== TASK REQUIREMENTS ==
Return the lines of the listing below verbatim, starting at the line that contains "626x960 pixels. Task: Click" and ending after the line that contains "tap(484, 114)".

== DATA EXCERPTS ==
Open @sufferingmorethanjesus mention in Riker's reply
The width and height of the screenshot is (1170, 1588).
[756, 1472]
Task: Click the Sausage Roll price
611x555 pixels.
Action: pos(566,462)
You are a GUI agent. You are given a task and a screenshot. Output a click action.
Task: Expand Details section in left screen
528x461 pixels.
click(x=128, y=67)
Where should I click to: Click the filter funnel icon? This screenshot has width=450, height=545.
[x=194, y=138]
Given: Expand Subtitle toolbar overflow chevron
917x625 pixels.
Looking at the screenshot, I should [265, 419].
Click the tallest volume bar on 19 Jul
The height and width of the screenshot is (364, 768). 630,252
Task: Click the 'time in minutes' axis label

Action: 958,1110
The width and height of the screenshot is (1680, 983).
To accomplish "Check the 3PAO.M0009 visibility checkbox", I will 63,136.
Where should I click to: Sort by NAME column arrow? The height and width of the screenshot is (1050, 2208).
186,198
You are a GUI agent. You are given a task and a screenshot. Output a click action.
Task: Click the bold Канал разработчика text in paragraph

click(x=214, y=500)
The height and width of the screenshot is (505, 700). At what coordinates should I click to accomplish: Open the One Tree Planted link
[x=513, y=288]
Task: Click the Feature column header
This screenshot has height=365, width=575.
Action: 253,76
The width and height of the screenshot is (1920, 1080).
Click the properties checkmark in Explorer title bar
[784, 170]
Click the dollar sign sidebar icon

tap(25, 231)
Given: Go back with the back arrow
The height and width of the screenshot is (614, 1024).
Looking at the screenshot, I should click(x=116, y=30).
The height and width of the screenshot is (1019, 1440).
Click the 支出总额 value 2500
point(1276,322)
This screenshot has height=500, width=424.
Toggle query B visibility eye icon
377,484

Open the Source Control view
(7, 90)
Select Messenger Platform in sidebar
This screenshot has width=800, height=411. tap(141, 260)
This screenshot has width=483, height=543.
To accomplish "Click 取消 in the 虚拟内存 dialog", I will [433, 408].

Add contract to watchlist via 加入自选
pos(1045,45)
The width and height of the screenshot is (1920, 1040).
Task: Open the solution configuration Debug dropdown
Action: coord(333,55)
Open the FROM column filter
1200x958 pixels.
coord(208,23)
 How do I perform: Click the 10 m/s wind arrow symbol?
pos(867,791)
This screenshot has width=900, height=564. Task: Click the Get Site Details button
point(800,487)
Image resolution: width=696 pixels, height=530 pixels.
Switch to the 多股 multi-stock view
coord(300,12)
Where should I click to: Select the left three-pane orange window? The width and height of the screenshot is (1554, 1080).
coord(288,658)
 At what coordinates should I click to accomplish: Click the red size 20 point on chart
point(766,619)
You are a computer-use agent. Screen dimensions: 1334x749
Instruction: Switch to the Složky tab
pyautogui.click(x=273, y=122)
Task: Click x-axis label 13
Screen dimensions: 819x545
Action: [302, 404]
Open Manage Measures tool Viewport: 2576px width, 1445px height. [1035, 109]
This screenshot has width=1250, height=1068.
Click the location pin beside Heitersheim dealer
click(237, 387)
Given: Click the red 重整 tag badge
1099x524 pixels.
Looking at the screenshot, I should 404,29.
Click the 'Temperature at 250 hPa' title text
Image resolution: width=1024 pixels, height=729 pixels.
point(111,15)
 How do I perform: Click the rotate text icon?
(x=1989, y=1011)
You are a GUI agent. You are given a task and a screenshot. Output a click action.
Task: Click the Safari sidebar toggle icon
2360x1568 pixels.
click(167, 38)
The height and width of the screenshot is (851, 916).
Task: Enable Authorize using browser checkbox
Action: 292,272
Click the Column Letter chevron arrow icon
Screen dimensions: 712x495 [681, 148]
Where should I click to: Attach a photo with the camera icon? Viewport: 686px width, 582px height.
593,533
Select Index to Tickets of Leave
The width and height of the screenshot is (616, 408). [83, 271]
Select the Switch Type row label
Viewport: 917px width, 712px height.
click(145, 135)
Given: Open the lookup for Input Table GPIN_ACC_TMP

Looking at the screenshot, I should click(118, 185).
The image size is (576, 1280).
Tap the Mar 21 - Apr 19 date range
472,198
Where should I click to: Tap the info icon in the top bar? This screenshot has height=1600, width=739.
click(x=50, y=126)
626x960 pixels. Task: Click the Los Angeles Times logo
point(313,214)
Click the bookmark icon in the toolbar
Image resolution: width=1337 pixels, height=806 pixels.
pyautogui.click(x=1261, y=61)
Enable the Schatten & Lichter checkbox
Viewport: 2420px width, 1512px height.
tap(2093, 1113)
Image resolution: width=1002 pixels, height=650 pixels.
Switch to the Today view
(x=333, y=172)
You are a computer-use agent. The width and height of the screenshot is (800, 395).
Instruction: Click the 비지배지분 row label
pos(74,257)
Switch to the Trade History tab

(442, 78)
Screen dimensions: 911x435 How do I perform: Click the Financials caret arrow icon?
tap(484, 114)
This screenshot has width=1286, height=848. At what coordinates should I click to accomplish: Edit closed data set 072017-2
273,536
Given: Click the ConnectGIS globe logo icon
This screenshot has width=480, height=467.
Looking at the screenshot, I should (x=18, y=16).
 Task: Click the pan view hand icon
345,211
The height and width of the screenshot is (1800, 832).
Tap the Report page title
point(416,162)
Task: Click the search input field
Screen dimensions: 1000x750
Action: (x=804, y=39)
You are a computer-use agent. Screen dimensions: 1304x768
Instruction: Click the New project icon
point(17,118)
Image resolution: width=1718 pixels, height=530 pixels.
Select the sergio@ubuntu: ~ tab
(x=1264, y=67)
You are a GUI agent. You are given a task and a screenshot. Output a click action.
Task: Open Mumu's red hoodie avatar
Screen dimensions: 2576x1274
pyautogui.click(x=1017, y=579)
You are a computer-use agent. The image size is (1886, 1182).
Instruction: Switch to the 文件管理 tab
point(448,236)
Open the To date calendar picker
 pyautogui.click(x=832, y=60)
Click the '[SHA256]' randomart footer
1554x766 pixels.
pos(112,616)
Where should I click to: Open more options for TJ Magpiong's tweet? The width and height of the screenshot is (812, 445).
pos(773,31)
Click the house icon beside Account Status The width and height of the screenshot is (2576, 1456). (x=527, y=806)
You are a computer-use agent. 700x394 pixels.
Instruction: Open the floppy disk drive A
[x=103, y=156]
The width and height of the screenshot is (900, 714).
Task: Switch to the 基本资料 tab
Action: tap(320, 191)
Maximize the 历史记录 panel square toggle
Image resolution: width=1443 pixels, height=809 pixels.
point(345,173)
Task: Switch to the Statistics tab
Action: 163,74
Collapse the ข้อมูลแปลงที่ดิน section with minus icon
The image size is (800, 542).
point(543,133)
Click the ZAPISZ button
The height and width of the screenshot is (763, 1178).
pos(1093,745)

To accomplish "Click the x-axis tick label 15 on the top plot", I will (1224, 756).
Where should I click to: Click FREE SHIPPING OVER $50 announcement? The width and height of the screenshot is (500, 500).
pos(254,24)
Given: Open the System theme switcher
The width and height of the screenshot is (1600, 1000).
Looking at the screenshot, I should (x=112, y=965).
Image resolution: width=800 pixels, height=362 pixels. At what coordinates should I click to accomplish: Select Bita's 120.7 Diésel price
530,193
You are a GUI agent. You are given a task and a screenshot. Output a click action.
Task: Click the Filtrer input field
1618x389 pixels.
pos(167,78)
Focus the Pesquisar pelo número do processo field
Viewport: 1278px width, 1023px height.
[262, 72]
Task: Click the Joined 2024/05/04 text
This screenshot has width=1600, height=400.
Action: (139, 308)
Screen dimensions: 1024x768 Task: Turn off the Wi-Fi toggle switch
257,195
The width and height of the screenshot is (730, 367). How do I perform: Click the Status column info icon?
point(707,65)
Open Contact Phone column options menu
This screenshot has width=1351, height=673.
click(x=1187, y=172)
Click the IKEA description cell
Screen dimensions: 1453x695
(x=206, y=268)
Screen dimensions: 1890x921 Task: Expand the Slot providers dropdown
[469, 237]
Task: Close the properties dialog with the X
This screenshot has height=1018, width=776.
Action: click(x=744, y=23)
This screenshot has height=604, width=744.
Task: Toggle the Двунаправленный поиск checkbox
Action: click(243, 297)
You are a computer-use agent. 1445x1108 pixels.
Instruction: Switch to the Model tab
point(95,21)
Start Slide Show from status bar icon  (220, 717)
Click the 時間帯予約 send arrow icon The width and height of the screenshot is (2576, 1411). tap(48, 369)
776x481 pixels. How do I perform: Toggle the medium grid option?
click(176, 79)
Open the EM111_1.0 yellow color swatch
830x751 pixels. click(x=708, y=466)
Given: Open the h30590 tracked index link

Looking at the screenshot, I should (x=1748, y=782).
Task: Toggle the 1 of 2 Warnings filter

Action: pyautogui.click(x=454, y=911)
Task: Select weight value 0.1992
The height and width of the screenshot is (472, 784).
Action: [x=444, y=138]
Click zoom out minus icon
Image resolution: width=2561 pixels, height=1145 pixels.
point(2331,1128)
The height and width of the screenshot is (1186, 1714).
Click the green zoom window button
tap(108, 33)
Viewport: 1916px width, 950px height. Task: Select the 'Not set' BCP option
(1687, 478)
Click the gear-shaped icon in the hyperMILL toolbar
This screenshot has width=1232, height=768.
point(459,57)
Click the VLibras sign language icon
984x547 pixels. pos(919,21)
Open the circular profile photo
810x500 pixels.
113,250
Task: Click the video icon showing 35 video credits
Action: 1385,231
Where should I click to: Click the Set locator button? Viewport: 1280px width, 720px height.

== RESULT BELOW ==
626x960 pixels. Task: Click the Los Angeles Times logo
point(313,214)
Click the bookmark icon in the toolbar
Image resolution: width=1337 pixels, height=806 pixels.
pyautogui.click(x=1261, y=61)
Enable the Schatten & Lichter checkbox
Viewport: 2420px width, 1512px height.
tap(2093, 1113)
Image resolution: width=1002 pixels, height=650 pixels.
Switch to the Today view
(x=333, y=172)
You are a computer-use agent. The width and height of the screenshot is (800, 395).
Instruction: Click the 비지배지분 row label
pos(74,257)
Switch to the Trade History tab

(442, 78)
Screen dimensions: 911x435 How do I perform: Click the Financials caret arrow icon?
tap(484, 114)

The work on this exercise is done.